# Kutipan Terpilih

Sejak masa kecilnya, Allah Swt telah menampakkan kelebihan pada dirinya yang membedakannya dengan kawan sebayanya. Di mana Dia sangat patuh dan ta’zim kepada kedua orang tuanya, serta jujur dan santun dalam pergaulan bersama teman-temannya. Allah swt. Juga menganugerahkan kepadanya kecerdasan berpikir serta bakat seni, khususnya di bidang lukis dank hat (kaligrafi).

Pada suatu hari, tatkala Sultan Kerajaan Banjar (Sultan Tahmidullah) mengadakan kunjungan ke kampung-kampung, dan sampailah ke kampung Lok Gabang alangkah terkesimanya Sang Sultan Manakala melihat lukisan yang indah dan menawan hatinya. Maka ditanyakanlah siapa pelukisnya, maka dijawab orang bahwa Muhammad Arsyadlah yang melukis. Mengetahui kecerdasan dan bakat sang pelukis, terbesitlah di hati Sultan keinginan untuk mengasuh dan mendidik Muh Arsyad kecil bersama dengan anak-anak dan cucu Sultan di istana yang ketika itu baru berusia 7 tahun.

Sultanpun mengutarakan goresan hatinya kepada kedua orang tua Muh. Arsyad. Pada mulanya Abdullah dan istirinya merasa enggan melepas anaknya yang tercinta. Tapi, demi masa depan sang buah hati yang diharapkan menjadi anak yang berbakti kepada agama, Negara dan orang tua, maka diterimalah tawaran sultan tersebut. Kepandaian Muh. Arsyad dalam membawa diri, sifatnya yang rendah hati, kesederhanaan hidup serta keluhuran budi pekertinya menjadikan segenap warga istana saying dan hormat kepadanya. Bahkan, sultanpun memperlakukannya seperti anak kandung sendiri.

Setelah dewasa beliau dinikahkan dengan seorang perempuan yang solehah bernama tuan “Bajut”, seorang perempuan yang taat lagi berbakti pada suami sehingga terjalinlah hubungan saling pengertian dan hidup bahagia, seiring sejalan, seia sekata, bersama-sama meraih ridha Allah semata. Ketika istrinya mengandung anak pertama, terlintaslah dihati Muh. Arsyad suatu keinginan yang kuat untuk menuntut ilmu di tanah suci Makkah. Maka disampaikannyalah hasrat hatinya kepada sang istri tercinta.

Meskipun dengan berat hati mengingat usia pernikahan mereka yang masih muda, akhirnya sang istripun mengamini niat suci sang suami dan medukungnya dalam meraih cita-cita. Maka, setelah mendapat restu dari sultan berangkatlah Muh. Arsyad ke Tanah Suci mewujudkan cita-citanya. Deraian air mata dan untaian do’a mengiringi kepergiannya.

# Data yang Diberikan
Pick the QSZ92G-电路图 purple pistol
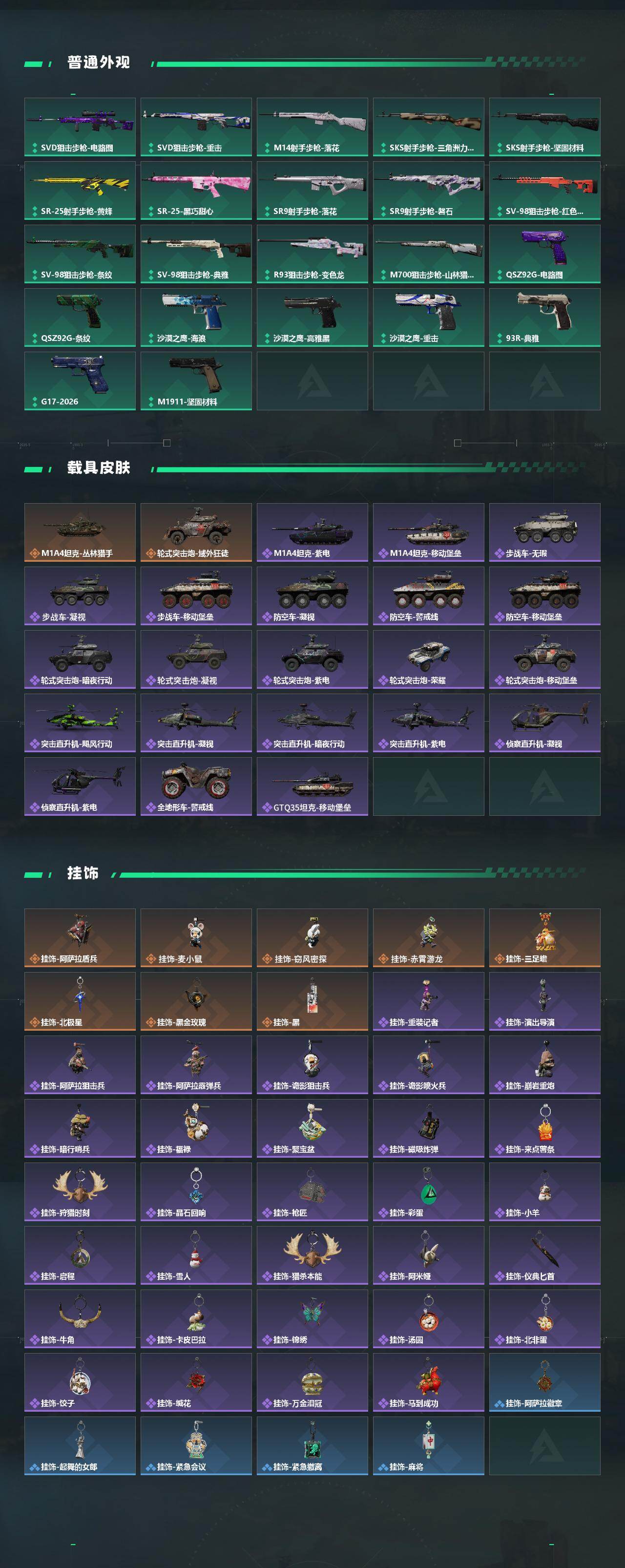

# Tujuan Latihan
Kutip tanpa perubahan bagian kisah masa muda Muhammad Arsyad antara "Setelah dewasa beliau" dan "sang istri tercinta.", termasuk kedua batas tersebut.

# Jawaban Lengkap
Setelah dewasa beliau dinikahkan dengan seorang perempuan yang solehah bernama tuan “Bajut”, seorang perempuan yang taat lagi berbakti pada suami sehingga terjalinlah hubungan saling pengertian dan hidup bahagia, seiring sejalan, seia sekata, bersama-sama meraih ridha Allah semata. Ketika istrinya mengandung anak pertama, terlintaslah dihati Muh. Arsyad suatu keinginan yang kuat untuk menuntut ilmu di tanah suci Makkah. Maka disampaikannyalah hasrat hatinya kepada sang istri tercinta.